AIM OF THE TASK: Needed from the data below: every line from the one with "You are a computer-use agent. The width" up to and including the one with "Image resolution: width=1243", repeated exactly and with nothing else.

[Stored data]
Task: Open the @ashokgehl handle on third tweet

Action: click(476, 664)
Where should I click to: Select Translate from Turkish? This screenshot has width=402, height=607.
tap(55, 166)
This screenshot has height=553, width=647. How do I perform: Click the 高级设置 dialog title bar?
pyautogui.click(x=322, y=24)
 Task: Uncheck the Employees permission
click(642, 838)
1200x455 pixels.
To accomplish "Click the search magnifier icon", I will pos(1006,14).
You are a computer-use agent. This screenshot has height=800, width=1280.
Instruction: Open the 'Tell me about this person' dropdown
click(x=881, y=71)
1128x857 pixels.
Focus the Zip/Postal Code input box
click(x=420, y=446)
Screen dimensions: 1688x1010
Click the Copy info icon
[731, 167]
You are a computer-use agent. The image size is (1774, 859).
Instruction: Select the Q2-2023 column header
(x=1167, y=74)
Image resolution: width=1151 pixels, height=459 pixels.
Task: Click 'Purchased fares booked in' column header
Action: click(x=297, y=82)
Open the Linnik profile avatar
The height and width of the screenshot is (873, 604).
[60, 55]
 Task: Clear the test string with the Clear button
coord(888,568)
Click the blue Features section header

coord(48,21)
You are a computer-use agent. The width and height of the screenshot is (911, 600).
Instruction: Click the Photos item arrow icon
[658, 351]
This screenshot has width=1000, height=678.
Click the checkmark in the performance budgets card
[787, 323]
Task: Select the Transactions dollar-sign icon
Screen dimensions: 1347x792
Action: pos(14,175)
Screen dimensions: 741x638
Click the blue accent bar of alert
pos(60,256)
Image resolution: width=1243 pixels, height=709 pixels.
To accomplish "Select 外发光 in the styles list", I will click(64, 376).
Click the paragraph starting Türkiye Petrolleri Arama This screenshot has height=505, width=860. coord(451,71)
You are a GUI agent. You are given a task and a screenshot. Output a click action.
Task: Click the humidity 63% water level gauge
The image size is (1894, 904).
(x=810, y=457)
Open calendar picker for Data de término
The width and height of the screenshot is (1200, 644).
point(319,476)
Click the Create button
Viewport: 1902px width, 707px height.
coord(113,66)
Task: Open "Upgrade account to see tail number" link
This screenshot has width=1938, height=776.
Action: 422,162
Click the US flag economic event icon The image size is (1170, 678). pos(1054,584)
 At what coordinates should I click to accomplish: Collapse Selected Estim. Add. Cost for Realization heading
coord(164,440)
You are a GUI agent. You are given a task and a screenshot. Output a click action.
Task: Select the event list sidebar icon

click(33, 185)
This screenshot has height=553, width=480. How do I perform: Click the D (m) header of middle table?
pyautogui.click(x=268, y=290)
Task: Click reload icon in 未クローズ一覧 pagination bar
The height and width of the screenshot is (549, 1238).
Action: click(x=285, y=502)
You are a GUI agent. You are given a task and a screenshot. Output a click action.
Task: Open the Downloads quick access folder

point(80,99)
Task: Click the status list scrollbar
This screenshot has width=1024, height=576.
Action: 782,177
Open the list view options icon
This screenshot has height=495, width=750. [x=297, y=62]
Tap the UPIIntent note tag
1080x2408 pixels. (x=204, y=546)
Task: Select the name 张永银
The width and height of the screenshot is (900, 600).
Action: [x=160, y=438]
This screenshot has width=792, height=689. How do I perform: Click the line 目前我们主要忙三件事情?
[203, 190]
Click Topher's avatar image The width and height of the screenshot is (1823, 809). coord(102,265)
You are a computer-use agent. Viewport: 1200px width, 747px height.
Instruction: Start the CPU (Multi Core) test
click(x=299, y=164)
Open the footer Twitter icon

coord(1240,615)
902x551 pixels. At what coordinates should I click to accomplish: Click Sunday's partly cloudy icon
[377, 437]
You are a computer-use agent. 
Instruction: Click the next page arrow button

PROBLEM SOLUTION:
You are a computer-use agent. The width and height of the screenshot is (911, 600).
Instruction: Click the Photos item arrow icon
[658, 351]
This screenshot has width=1000, height=678.
Click the checkmark in the performance budgets card
[787, 323]
Task: Select the Transactions dollar-sign icon
Screen dimensions: 1347x792
Action: pos(14,175)
Screen dimensions: 741x638
Click the blue accent bar of alert
pos(60,256)
Image resolution: width=1243 pixels, height=709 pixels.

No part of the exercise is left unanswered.